◆ Work to complete: Reproduce every line of the listing below exactly.

◆ Study material:

------------------------

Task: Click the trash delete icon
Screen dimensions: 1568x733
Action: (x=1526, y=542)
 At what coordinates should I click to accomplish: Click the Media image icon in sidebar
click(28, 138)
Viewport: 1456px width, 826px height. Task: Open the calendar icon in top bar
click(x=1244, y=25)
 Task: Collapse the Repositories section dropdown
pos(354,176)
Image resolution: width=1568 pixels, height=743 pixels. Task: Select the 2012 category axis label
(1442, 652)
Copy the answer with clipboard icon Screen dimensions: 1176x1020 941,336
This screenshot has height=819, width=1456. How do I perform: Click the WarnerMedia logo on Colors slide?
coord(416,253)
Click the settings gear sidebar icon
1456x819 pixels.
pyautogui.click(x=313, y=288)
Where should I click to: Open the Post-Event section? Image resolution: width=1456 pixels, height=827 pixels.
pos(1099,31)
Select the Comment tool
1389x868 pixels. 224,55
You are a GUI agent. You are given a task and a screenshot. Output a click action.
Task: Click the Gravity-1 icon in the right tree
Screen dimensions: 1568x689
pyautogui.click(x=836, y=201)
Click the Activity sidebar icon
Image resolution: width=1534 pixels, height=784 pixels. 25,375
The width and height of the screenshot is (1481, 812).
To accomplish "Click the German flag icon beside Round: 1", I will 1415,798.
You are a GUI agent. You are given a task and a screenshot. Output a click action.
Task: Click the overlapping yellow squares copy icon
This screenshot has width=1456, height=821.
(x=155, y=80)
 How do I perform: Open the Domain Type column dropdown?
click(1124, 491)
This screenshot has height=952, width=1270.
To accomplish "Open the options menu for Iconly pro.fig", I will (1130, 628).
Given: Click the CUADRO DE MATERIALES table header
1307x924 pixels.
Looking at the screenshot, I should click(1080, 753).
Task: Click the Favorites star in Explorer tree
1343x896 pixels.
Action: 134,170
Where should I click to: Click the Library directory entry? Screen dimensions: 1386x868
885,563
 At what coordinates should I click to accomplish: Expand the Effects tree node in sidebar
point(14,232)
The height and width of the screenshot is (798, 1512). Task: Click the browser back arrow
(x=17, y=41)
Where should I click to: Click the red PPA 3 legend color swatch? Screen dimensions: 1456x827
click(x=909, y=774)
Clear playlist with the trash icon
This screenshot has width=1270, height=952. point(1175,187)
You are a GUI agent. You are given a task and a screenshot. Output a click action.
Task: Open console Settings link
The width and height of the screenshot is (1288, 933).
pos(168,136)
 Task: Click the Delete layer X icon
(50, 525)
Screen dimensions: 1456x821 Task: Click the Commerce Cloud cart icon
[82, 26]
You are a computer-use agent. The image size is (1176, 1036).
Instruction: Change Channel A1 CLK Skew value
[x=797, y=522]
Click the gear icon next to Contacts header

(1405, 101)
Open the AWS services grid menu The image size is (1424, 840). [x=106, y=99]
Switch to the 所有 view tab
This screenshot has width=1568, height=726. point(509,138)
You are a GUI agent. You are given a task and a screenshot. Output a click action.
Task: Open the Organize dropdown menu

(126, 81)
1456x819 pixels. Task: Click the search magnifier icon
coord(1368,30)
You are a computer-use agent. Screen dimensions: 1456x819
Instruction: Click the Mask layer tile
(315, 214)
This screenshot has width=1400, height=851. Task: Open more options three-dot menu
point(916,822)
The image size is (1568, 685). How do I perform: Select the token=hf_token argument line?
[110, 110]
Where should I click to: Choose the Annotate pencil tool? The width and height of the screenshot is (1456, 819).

------------------------

◆ Written response:
Task: Click the trash delete icon
Screen dimensions: 1568x733
Action: (x=1526, y=542)
 At what coordinates should I click to accomplish: Click the Media image icon in sidebar
click(28, 138)
Viewport: 1456px width, 826px height. Task: Open the calendar icon in top bar
click(x=1244, y=25)
 Task: Collapse the Repositories section dropdown
pos(354,176)
Image resolution: width=1568 pixels, height=743 pixels. Task: Select the 2012 category axis label
(1442, 652)
Copy the answer with clipboard icon Screen dimensions: 1176x1020 941,336
This screenshot has height=819, width=1456. How do I perform: Click the WarnerMedia logo on Colors slide?
coord(416,253)
Click the settings gear sidebar icon
1456x819 pixels.
pyautogui.click(x=313, y=288)
Where should I click to: Open the Post-Event section? Image resolution: width=1456 pixels, height=827 pixels.
pos(1099,31)
Select the Comment tool
1389x868 pixels. 224,55
You are a GUI agent. You are given a task and a screenshot. Output a click action.
Task: Click the Gravity-1 icon in the right tree
Screen dimensions: 1568x689
pyautogui.click(x=836, y=201)
Click the Activity sidebar icon
Image resolution: width=1534 pixels, height=784 pixels. 25,375
The width and height of the screenshot is (1481, 812).
To accomplish "Click the German flag icon beside Round: 1", I will 1415,798.
You are a GUI agent. You are given a task and a screenshot. Output a click action.
Task: Click the overlapping yellow squares copy icon
This screenshot has width=1456, height=821.
(x=155, y=80)
 How do I perform: Open the Domain Type column dropdown?
click(1124, 491)
This screenshot has height=952, width=1270.
To accomplish "Open the options menu for Iconly pro.fig", I will (1130, 628).
Given: Click the CUADRO DE MATERIALES table header
1307x924 pixels.
Looking at the screenshot, I should click(1080, 753).
Task: Click the Favorites star in Explorer tree
1343x896 pixels.
Action: 134,170
Where should I click to: Click the Library directory entry? Screen dimensions: 1386x868
885,563
 At what coordinates should I click to accomplish: Expand the Effects tree node in sidebar
point(14,232)
The height and width of the screenshot is (798, 1512). Task: Click the browser back arrow
(x=17, y=41)
Where should I click to: Click the red PPA 3 legend color swatch? Screen dimensions: 1456x827
click(x=909, y=774)
Clear playlist with the trash icon
This screenshot has width=1270, height=952. point(1175,187)
You are a GUI agent. You are given a task and a screenshot. Output a click action.
Task: Open console Settings link
The width and height of the screenshot is (1288, 933).
pos(168,136)
 Task: Click the Delete layer X icon
(50, 525)
Screen dimensions: 1456x821 Task: Click the Commerce Cloud cart icon
[82, 26]
You are a computer-use agent. The image size is (1176, 1036).
Instruction: Change Channel A1 CLK Skew value
[x=797, y=522]
Click the gear icon next to Contacts header

(1405, 101)
Open the AWS services grid menu The image size is (1424, 840). [x=106, y=99]
Switch to the 所有 view tab
This screenshot has width=1568, height=726. point(509,138)
You are a GUI agent. You are given a task and a screenshot. Output a click action.
Task: Open the Organize dropdown menu

(126, 81)
1456x819 pixels. Task: Click the search magnifier icon
coord(1368,30)
You are a computer-use agent. Screen dimensions: 1456x819
Instruction: Click the Mask layer tile
(315, 214)
This screenshot has width=1400, height=851. Task: Open more options three-dot menu
point(916,822)
The image size is (1568, 685). How do I perform: Select the token=hf_token argument line?
[110, 110]
Where should I click to: Choose the Annotate pencil tool? The width and height of the screenshot is (1456, 819).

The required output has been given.